- **What is being asked**
An exact transcription is needed of the lines below from the one with "Click the black plus badge beside the name" through the one with "You are a computer-use", with no other lines and no pictures.

● ● ●

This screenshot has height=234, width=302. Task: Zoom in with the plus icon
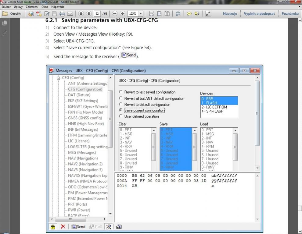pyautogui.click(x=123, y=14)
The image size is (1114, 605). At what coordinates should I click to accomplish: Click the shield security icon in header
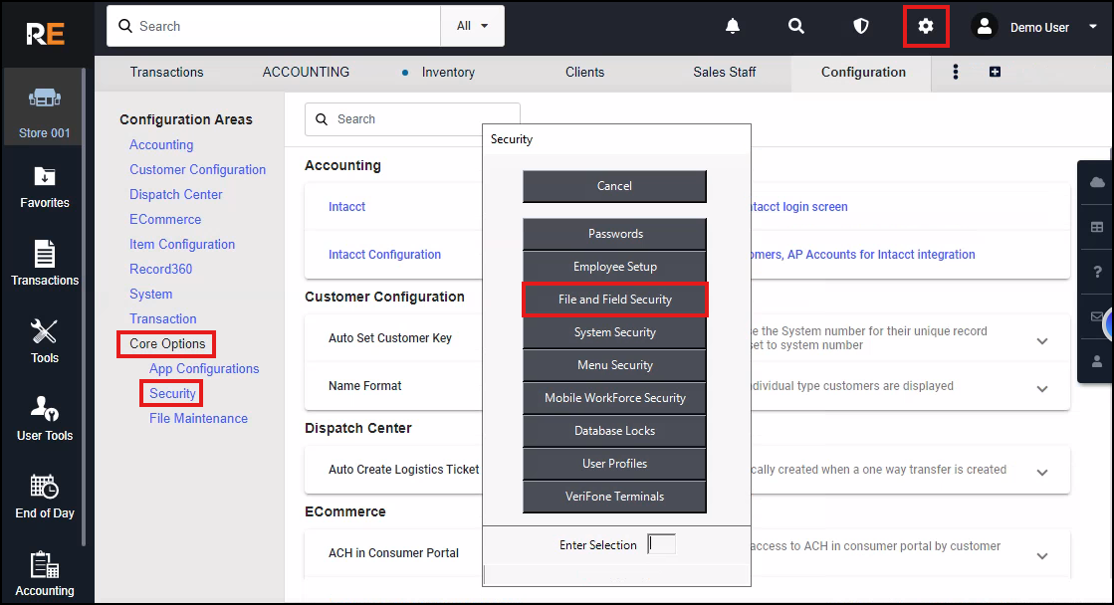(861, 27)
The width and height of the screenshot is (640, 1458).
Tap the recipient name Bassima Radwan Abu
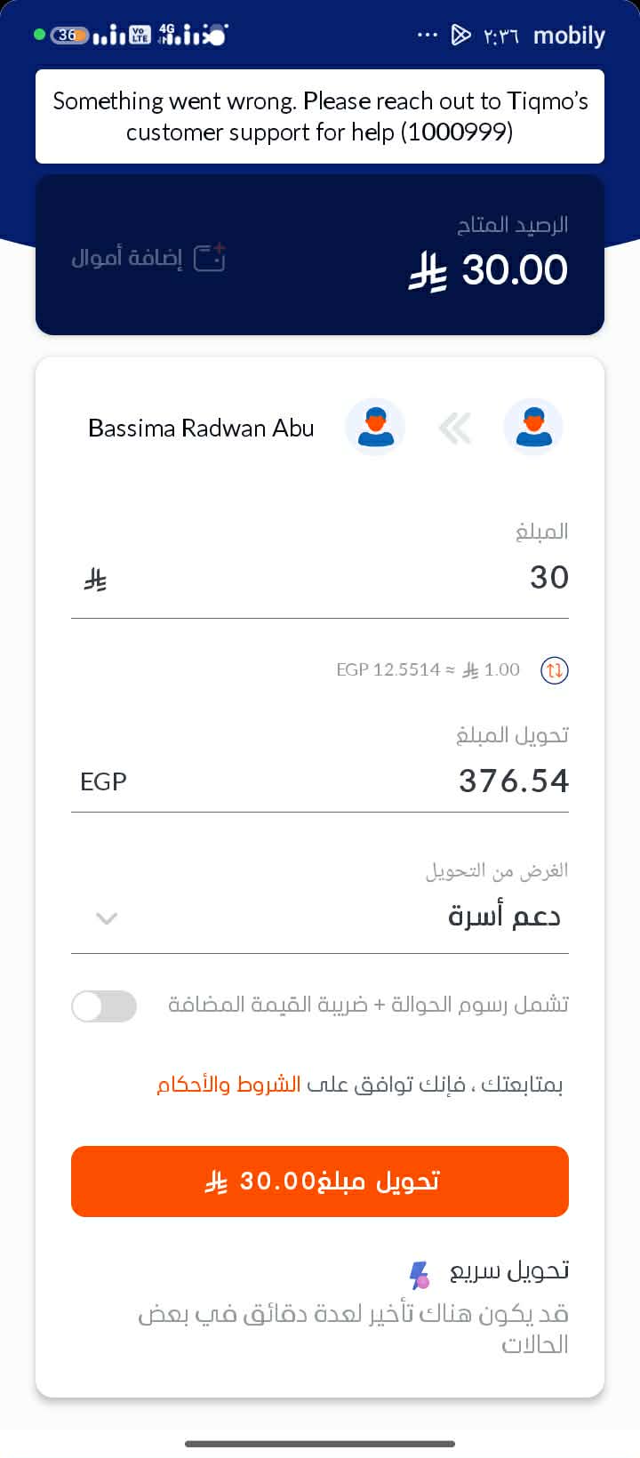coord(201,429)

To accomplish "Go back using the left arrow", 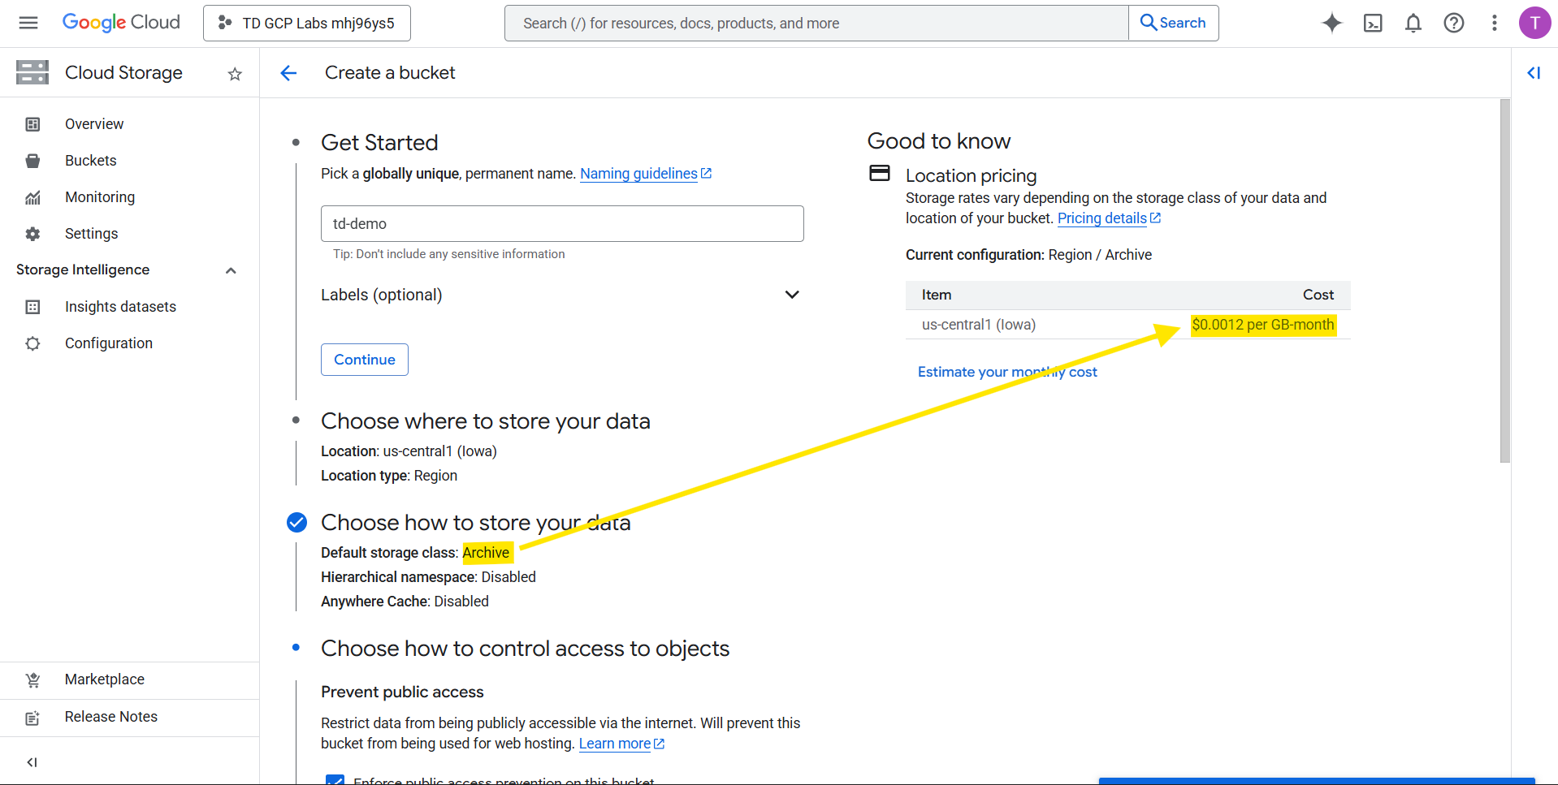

● ● ●

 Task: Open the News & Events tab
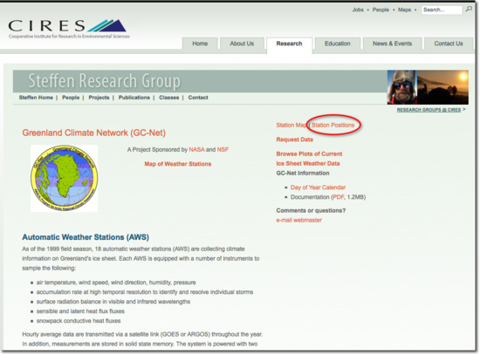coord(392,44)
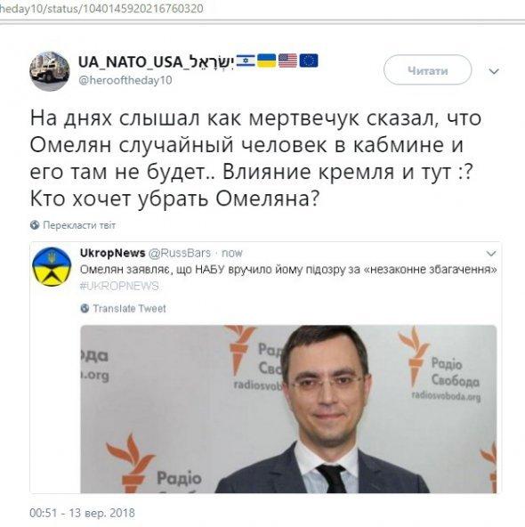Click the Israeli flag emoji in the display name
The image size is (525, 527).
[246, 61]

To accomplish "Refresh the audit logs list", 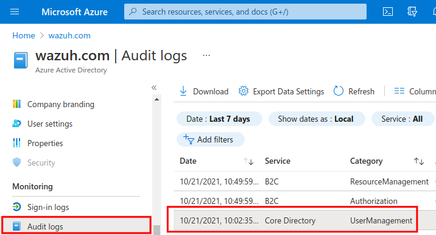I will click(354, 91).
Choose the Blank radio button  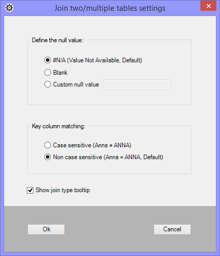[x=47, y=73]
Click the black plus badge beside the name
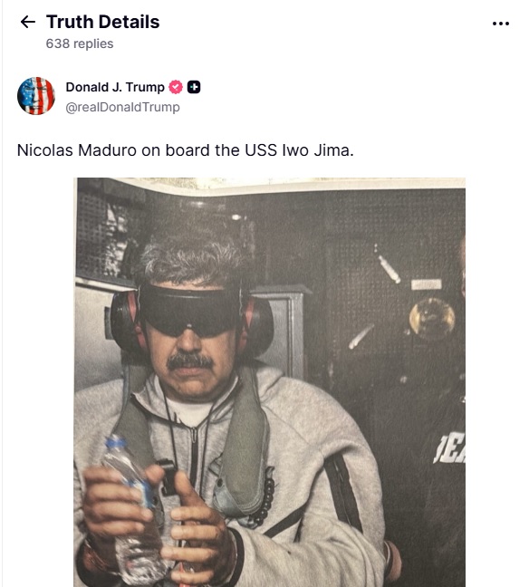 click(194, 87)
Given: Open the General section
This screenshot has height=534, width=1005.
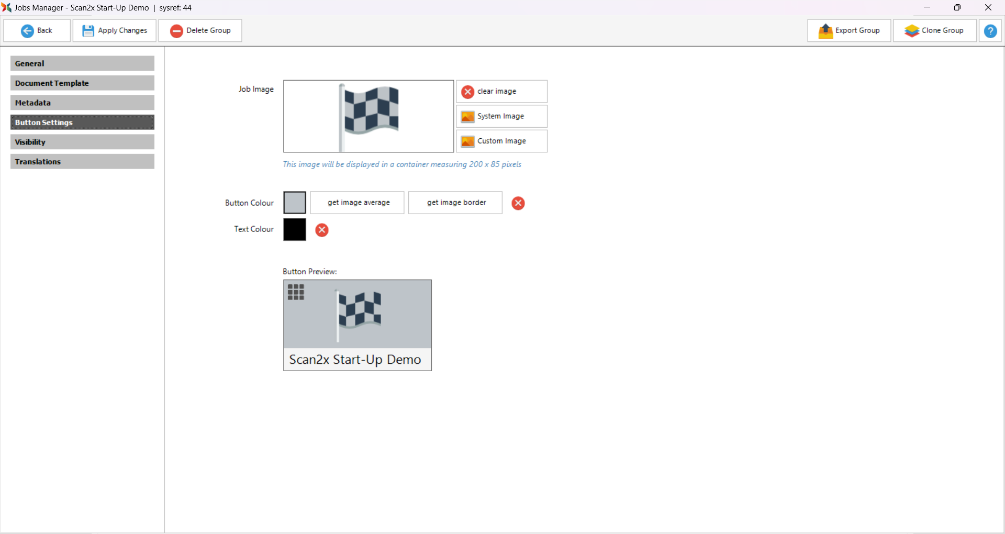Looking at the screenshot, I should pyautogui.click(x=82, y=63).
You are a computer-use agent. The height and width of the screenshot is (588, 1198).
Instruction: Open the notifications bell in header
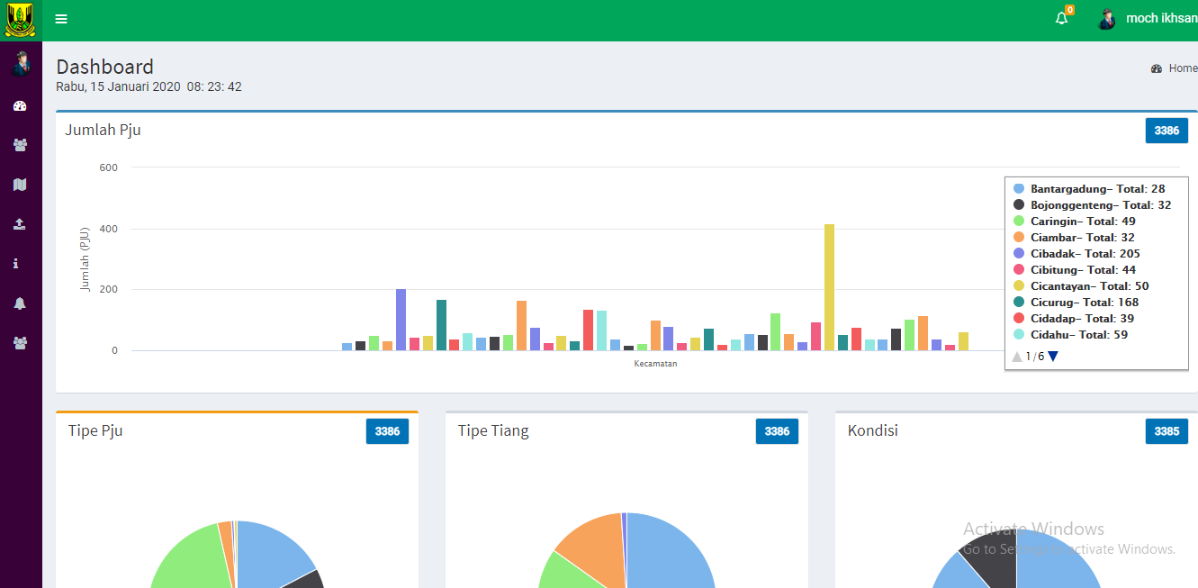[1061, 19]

● ● ●

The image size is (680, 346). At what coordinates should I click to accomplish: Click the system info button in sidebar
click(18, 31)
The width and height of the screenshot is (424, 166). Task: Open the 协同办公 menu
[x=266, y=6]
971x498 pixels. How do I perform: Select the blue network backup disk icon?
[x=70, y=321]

● ● ●

- **Solution to the problem**
Click the black plus badge beside the name
 click(194, 87)
Given: Open the General section
This screenshot has height=534, width=1005.
Looking at the screenshot, I should pyautogui.click(x=82, y=63).
You are a computer-use agent. The height and width of the screenshot is (588, 1198).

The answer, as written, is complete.